DNA damage and oxidative stress induced by seizures are decreased by anticonvulsant and neuroprotective effects of lobeline, a candidate to treat alcoholism.

The alkaloid lobeline (Lob) has been studied due to its potential use in treatment of drug abuse. This study evaluates the possible anticonvulsant and neuroprotective activities of Lob to obtain new information on its properties that could confirm it as a candidate in the treatment of alcohol addiction. The anticonvulsant effect of Lob was evaluated using a pilocarpine-induced seizure model.
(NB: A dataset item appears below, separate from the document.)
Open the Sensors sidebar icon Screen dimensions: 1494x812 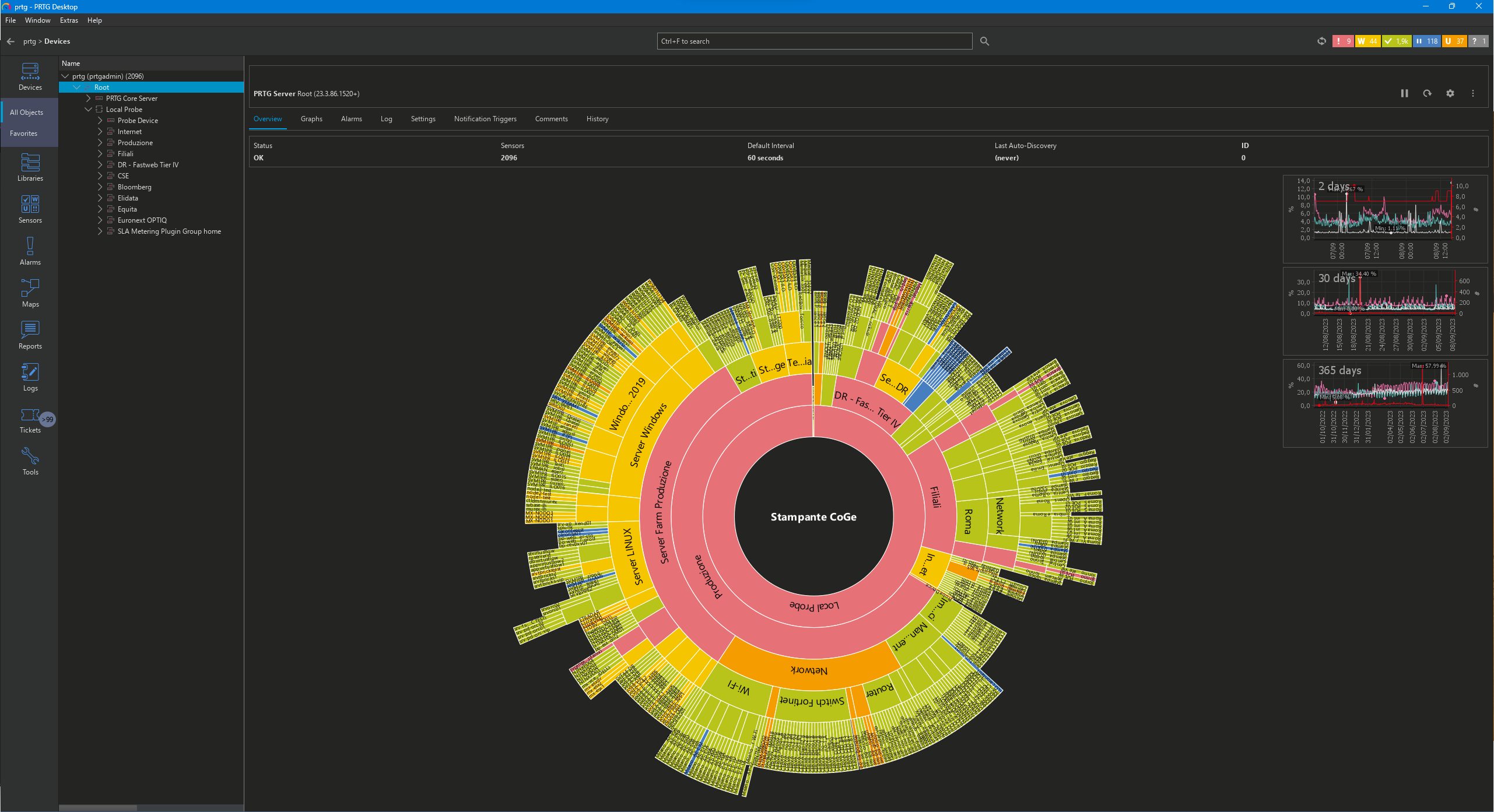(x=30, y=209)
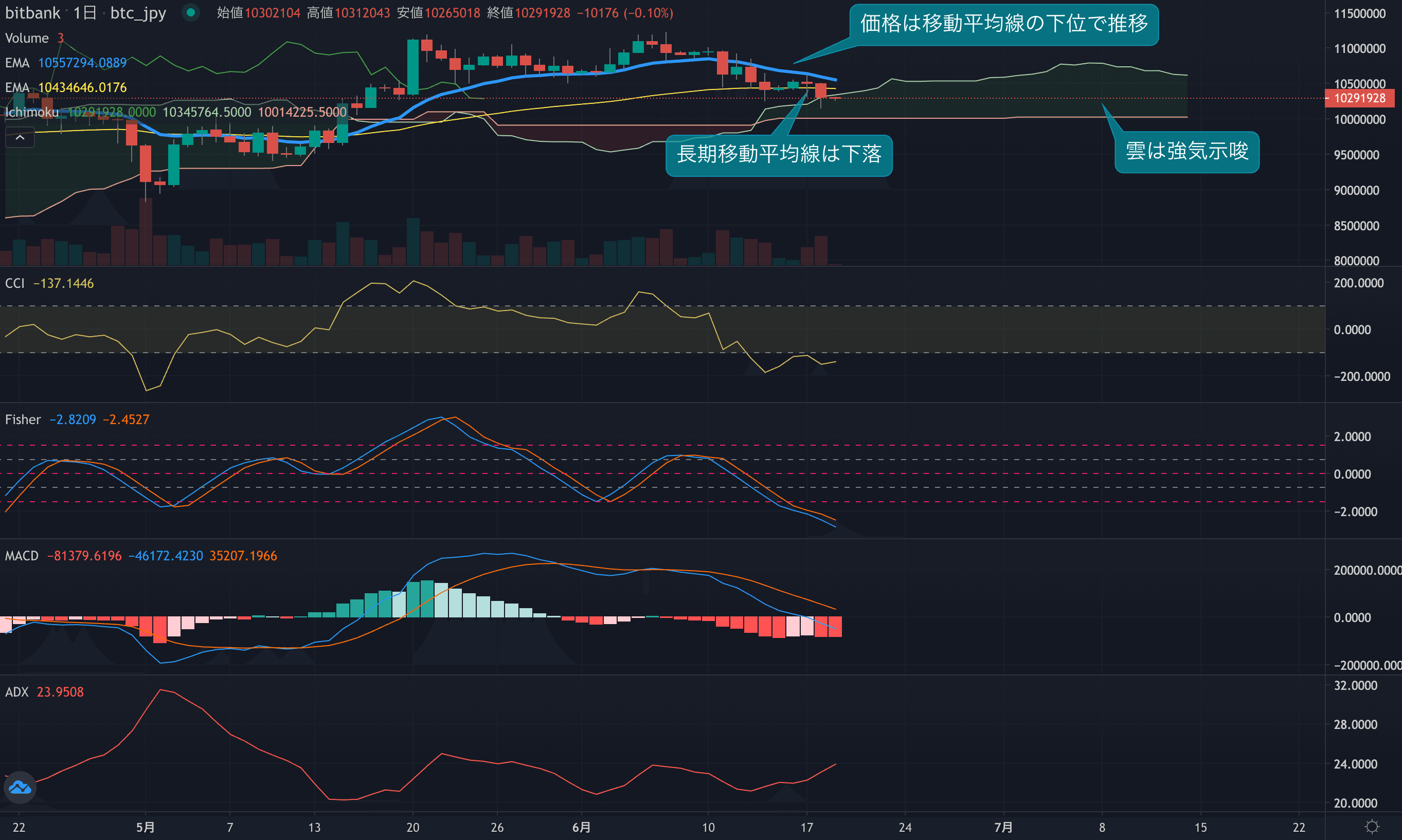Click the red current price label 10291928
Screen dimensions: 1402x840
[1359, 98]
In addition, possible neuroprotective effects were investigated measuring DNA damage using the comet assay, assessing free radical levels by dichlorofluorescein diacetate (DCF) oxidation, and measuring the antioxidant potential using the α, α-diphenyl-ß-picrylhydrazyl (DPPH) scavenging assay, besides measuring superoxide dismutase (SOD) and catalase (CAT) enzyme activities in brain tissues. Lobeline increased the latency to the first seizure and decreased the percentage of seizures in a similar way as diazepam, used as control. DNA damage induced by Pil and hydrogen peroxide were decreased in hippocampus and cerebral cortex from mice treated with Lob. The levels of free radicals and CAT activity increased in cortex and hippocampus, respectively, in mice treated with Pil. Lobeline decreased CAT in hippocampus, leading to similar values as in the saline negative control. In conclusion, Lob has anticonvulsant and neuroprotective actions that may be mediated by antioxidant-like mechanisms, indicating its potential as candidate drug in alcoholism therapy.